South Point High School is a public high school in South Point, Ohio. It is the only high school in the South Point Local School District. The school is operated by principal Doug Graham and assistant principal Jeff Sanders. The district's mascot nickname is The Pointers. The Pointer dog is named Ol' Blue and is considered a Kentucky Blue Tick hound dog.

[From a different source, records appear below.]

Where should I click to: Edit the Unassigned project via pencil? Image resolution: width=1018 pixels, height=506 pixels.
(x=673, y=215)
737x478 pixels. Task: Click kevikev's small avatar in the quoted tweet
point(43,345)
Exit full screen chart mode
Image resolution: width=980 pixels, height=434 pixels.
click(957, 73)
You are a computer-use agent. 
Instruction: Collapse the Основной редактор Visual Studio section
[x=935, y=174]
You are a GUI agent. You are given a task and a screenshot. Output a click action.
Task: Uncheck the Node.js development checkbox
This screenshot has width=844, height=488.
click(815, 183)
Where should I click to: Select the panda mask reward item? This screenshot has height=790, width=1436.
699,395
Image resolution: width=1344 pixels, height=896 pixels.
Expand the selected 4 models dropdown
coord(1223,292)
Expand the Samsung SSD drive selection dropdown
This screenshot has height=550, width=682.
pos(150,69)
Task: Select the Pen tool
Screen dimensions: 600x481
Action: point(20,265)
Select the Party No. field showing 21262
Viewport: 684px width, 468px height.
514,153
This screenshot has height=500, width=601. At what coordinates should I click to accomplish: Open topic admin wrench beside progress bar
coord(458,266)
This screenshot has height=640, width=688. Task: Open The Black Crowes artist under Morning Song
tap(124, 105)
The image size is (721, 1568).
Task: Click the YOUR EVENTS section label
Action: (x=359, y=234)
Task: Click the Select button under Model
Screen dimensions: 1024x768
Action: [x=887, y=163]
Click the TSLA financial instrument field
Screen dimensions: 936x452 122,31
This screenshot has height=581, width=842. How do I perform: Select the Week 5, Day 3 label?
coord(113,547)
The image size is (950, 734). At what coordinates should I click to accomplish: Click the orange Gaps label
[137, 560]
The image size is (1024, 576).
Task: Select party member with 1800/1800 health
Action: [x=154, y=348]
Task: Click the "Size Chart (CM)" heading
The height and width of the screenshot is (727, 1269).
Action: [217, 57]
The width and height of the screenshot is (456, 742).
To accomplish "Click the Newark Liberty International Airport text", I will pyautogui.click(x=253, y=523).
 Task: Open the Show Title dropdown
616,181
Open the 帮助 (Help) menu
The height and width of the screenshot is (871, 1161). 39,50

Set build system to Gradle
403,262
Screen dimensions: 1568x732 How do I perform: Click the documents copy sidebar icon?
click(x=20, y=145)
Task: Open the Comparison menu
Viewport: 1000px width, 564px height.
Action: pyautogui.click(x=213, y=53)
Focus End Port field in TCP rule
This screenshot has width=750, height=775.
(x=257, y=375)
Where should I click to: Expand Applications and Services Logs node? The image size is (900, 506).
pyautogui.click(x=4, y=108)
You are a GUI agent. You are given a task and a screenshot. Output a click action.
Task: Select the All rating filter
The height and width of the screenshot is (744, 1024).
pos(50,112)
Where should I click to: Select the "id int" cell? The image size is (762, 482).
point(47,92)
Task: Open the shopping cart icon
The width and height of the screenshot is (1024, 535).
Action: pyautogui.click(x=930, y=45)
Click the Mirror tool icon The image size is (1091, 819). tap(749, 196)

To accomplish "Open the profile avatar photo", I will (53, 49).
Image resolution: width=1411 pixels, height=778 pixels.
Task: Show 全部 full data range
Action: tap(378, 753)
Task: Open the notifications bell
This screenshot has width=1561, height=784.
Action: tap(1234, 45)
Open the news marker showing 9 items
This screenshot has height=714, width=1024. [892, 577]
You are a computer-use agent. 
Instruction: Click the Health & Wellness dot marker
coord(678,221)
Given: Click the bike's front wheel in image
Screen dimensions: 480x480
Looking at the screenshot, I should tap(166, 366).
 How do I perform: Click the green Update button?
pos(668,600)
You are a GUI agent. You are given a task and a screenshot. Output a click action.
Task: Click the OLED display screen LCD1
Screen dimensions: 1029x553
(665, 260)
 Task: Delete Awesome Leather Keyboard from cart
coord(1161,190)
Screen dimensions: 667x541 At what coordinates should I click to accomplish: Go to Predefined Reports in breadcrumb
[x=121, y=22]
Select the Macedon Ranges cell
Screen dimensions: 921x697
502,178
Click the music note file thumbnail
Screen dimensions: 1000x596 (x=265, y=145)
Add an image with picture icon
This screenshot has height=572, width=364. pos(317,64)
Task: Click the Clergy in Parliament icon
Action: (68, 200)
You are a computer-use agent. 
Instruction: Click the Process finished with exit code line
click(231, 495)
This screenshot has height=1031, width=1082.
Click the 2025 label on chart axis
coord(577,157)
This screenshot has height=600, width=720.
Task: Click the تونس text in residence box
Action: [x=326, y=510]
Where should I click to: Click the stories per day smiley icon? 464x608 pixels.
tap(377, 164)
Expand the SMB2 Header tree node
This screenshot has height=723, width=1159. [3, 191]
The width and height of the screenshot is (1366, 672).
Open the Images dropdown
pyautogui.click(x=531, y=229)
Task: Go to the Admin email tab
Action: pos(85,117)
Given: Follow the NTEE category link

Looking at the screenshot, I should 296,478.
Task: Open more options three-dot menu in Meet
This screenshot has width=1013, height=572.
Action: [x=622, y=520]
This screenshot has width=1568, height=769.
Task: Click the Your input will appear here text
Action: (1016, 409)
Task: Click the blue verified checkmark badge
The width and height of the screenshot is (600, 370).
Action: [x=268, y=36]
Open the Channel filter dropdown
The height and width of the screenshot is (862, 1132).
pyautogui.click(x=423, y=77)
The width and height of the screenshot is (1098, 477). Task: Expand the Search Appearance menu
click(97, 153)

The current school building was completed in 2012 and includes new football, track & field, baseball, and softball athletic facilities.

== Marching Band ==

Dubbed locally as the "Band of Gold", currently under the direction of David Edwards, the South Point High School Marching Band has received a superior rating at the Ohio Music Education Association state marching band finals for the past 11 years. The band performs at local O.M.E.A competitions and recently attended the Bands of America Grand National Championship in Indianapolis, Indiana for the first time in 2012 with their show "Beautifully Broken". The band performed in the BOA Grand National Championship again in the fall of 2014, coming as close as 9/10 of a point to making semifinals. Additionally, the band performs for football games, home basketball games, and a variety of parades as well.

== Athletics ==
South Point High School is a founding member of the Ohio Valley Conference. Currently, the other members of the conference include Chesapeake High School (Panthers), Coal Grove Dawson-Bryant High School (Hornets), Proctorville Fairland High School (Dragons), Rock Hill High School (Redmen), Ironton High School (Fighting Tigers) Portsmouth High School (Trojans) and Gallia Academy High School (Blue Devils).

From 1948 to 1951, the Pointers were members of the Southern Ohio Conference.